EXCERPT PROVIDED:
-- Start --

2) All of life has come to be by way of unguided Darwinian processes

The form of premise 1 is known as the chance-of-the-gaps argument. To the extant that it is held by evolutionists, Plantinga's argument is certainly valid against them. However, is that what most of them are actually arguing for? I would suggest not. Rather, I would suggest that a better form of their argument against theism is more like the following:

P1) The "God hypothesis" is contrary to the scientific method
P2) Origins can be explained by the scientific method

Therefore,

IC1) Origins does not need God, and whatever God is out there has nothing to do with origins
P3) If there is a God, He must be involved in origins.

Therefore,

C) There is no God.

Premises P1 and P3 are not contended. Nobody does science expecting God to miraculously create ex nihilo something or act in some event to alter one's experiment, although God could do so. Certainly, a God who is not involved in origins is a lesser "god" not worthy of worship, and evolutionists by definition accept premise P2. Thus, it seems that evolutionists should embrace atheism, not necessarily of "god" in general, but certainly of the God of the Bible who is very much involved in origins.

While I have no wish to defend Richard Dawkins, whom Plantinga is arguing against, it is my opinion that Plantinga misses Dawkins' argument altogether. Dawkins is not arguing that evolution must be unguided because he couldn't see any reason why it is guided. Rather, Dawkins is arguing that various natural features of organisms could be produced by naturalistic evolutionary processes. Whether Dawkins is convincing or correct is not the issue here. Dawkins is proceeding on the same naturalistic processes that underlines evolution in an attempt to solve what he sees as a scientific problem. Plantinga's portrayal of Dawkins' argument therefore is not fair to him or any of the evolutionary atheists.

The main issue of the evolutionary process being guided or unguided in an evolutionary framework can only be discussed through positing that there is another layer of working in evolution, of God tinkering behind the scenes as it were so that everything would happen as He desires to, yet while being purely naturalistic in the process. Thus, it is a modification of premise P2 to the following:

P2') Origins can be explained by the scientific method, but not exhaustively.

Plantinga however is trying to beat the evolutionist atheists in their own game, and it is not possible. In light of a more realistic argument for atheism from evolutionary theory, Plantinga's prima facie argument against naturalism falls short. In fact, I must say that it is disappointing that Plantinga did not deal with the scientific method. The scientific method(s) by its very nature exclude God from consideration. Such a methodological naturalism is not necessarily bad; imagine if we are to expect different miracles to happen in every experiment! Christian scientists do not do science assuming God is directly acting on their experiments, but rather God acts through providence in science. By failing to differentiate between methodological naturalism and philosophical naturalism, Plantinga fails to see why evolution tends towards naturalism.

-- End --

EXTRACTED MATERIAL:

-- Start --

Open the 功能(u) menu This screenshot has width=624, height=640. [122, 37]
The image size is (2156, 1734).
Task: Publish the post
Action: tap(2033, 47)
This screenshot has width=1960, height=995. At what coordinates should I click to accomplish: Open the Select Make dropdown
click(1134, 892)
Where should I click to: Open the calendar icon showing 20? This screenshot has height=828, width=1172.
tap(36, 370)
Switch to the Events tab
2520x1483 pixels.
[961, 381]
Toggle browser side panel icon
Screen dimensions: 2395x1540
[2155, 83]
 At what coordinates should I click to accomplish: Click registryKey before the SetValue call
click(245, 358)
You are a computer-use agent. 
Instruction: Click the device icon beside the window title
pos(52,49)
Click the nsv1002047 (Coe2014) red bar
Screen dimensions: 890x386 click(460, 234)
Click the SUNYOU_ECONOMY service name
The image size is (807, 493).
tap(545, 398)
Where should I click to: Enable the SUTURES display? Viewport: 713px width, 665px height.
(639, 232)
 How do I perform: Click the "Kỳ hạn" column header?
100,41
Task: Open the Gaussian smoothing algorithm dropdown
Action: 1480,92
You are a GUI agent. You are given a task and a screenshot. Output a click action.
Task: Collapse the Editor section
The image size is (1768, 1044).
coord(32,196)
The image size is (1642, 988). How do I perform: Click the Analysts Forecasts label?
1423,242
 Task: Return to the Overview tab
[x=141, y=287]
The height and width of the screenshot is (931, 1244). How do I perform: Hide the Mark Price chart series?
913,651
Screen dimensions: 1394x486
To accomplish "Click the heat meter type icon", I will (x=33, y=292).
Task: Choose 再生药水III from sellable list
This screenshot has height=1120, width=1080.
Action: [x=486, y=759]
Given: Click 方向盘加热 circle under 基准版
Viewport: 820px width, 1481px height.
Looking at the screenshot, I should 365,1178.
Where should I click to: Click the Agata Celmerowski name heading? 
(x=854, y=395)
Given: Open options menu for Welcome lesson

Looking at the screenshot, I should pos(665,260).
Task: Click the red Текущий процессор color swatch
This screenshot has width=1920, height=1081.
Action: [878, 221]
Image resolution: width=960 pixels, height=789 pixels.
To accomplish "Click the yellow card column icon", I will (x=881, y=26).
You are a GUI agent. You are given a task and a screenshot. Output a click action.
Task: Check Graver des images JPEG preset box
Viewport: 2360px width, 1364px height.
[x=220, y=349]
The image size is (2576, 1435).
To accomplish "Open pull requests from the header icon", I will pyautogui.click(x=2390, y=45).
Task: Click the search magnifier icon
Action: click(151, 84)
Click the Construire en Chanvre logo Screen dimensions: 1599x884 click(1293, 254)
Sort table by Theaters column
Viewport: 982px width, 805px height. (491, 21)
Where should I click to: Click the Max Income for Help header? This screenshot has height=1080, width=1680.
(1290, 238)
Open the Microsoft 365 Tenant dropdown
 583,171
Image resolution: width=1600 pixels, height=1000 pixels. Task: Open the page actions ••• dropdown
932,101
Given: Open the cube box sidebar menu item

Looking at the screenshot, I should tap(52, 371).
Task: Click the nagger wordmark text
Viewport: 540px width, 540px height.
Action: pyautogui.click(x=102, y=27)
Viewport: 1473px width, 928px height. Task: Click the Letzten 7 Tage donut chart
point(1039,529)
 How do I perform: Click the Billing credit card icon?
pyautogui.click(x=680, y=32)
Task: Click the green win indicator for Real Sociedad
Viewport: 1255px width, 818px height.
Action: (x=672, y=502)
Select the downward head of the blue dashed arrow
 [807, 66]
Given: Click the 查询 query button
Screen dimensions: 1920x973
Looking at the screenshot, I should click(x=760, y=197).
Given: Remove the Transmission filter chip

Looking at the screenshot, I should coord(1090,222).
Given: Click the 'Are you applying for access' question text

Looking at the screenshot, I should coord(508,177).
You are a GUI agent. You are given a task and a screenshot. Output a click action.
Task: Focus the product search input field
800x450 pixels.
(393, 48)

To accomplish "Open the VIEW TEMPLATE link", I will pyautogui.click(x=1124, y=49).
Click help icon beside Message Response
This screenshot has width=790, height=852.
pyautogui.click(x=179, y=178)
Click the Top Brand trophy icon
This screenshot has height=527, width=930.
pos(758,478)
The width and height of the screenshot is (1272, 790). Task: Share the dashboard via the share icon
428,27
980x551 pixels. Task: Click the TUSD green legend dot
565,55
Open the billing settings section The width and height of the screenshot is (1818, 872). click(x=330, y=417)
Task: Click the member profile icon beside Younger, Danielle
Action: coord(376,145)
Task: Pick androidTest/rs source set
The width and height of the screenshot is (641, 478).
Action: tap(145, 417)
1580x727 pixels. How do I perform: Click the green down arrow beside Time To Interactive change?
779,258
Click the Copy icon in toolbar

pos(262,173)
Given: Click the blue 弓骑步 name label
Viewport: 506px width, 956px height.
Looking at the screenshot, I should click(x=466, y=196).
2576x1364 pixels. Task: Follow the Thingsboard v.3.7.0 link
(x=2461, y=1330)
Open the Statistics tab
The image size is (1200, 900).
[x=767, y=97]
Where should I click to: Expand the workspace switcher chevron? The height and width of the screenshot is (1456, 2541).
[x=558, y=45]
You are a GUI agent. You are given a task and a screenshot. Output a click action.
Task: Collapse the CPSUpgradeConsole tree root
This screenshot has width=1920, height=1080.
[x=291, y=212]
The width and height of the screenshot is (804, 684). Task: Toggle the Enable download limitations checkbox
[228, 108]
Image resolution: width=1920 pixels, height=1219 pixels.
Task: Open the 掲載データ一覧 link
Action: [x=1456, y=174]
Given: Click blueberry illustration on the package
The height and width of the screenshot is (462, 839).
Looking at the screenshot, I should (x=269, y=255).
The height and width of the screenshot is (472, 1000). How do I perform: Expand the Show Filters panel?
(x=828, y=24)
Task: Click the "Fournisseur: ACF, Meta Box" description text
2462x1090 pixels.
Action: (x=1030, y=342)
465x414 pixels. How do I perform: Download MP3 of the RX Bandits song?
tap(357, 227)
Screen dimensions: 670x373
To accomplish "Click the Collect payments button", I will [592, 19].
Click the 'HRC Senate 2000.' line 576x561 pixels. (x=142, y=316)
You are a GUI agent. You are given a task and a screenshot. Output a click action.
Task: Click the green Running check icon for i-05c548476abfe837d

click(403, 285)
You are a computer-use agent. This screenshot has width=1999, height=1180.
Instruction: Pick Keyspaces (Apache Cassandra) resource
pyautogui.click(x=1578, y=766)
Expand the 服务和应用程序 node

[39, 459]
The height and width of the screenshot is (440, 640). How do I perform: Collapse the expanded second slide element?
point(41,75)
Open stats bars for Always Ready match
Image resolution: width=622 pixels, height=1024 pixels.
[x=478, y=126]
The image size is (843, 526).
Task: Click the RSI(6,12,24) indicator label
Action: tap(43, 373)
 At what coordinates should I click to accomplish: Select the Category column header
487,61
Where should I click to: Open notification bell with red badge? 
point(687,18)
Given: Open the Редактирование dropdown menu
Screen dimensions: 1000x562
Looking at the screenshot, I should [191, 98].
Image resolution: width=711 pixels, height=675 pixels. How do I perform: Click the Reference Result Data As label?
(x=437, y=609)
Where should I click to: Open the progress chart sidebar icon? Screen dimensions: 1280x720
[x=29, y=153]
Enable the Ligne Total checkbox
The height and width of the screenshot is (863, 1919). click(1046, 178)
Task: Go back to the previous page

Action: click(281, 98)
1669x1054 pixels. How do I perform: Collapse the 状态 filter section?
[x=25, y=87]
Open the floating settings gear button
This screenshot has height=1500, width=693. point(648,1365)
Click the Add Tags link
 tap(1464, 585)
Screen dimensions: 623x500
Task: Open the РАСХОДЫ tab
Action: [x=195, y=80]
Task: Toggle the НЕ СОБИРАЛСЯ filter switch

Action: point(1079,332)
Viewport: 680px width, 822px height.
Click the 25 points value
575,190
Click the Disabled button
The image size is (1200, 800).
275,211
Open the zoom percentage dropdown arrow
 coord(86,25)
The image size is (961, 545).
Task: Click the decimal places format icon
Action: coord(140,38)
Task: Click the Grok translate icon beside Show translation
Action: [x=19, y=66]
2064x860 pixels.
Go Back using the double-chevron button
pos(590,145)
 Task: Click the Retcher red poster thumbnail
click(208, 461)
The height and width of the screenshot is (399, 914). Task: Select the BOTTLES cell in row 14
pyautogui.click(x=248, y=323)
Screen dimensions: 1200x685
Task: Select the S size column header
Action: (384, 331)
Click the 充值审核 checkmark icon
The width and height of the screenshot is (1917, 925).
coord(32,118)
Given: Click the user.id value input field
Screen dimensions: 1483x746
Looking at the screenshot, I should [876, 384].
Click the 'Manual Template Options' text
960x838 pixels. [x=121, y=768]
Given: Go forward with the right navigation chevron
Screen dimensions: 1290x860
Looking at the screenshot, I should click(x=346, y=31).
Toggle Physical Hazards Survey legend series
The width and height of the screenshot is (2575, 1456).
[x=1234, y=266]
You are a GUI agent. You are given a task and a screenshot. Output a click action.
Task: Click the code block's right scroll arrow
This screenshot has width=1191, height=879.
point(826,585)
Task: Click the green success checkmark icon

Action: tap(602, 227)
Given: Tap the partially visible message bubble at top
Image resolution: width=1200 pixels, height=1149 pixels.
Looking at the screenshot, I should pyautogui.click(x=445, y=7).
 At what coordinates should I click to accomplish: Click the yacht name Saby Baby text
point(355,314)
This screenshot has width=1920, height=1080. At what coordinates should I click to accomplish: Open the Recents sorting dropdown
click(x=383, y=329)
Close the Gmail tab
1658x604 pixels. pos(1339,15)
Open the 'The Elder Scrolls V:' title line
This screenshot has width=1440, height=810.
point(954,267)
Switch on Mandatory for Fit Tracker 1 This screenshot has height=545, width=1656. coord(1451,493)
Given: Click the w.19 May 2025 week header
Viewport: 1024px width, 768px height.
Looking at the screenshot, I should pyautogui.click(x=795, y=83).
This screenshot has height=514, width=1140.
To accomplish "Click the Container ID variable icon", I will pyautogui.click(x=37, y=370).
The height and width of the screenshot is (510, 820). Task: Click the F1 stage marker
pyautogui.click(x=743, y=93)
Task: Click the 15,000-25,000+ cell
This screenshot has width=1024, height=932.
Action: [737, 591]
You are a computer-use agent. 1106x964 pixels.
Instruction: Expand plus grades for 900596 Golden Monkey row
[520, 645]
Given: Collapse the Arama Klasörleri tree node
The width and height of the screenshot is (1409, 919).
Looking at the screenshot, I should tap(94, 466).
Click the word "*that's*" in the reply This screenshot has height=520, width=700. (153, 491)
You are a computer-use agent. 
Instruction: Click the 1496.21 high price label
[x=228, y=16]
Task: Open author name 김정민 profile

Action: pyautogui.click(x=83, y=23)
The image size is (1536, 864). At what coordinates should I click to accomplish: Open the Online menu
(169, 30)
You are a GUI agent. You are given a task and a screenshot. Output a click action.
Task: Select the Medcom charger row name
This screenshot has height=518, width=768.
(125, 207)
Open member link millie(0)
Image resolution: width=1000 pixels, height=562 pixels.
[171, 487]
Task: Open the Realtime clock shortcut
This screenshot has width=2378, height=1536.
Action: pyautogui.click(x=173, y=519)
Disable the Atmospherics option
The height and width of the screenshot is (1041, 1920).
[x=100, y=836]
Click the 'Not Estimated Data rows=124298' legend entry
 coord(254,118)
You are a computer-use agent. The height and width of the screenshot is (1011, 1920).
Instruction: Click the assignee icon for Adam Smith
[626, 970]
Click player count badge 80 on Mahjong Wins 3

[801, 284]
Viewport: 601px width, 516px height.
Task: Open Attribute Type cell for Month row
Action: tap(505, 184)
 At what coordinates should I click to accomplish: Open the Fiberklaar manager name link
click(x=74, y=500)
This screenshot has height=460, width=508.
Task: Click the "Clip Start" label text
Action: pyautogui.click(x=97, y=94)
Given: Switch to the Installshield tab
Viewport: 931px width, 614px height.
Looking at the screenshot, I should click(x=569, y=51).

-- End --

OBJECTIVES:
(1) In the excerpt on Plantinga and evolution, list the labels of every statement whose label begins with a letter.
(2) Please reproduce the part of the excerpt on Plantinga and evolution between "The form of" and "be involved in origins.", inclusive.

RESULTS OF THE EXERCISE:
(1) P1, P2, IC1, P3, C, P2'

(2)
The form of premise 1 is known as the chance-of-the-gaps argument. To the extant that it is held by evolutionists, Plantinga's argument is certainly valid against them. However, is that what most of them are actually arguing for? I would suggest not. Rather, I would suggest that a better form of their argument against theism is more like the following:

P1) The "God hypothesis" is contrary to the scientific method
P2) Origins can be explained by the scientific method

Therefore,

IC1) Origins does not need God, and whatever God is out there has nothing to do with origins
P3) If there is a God, He must be involved in origins.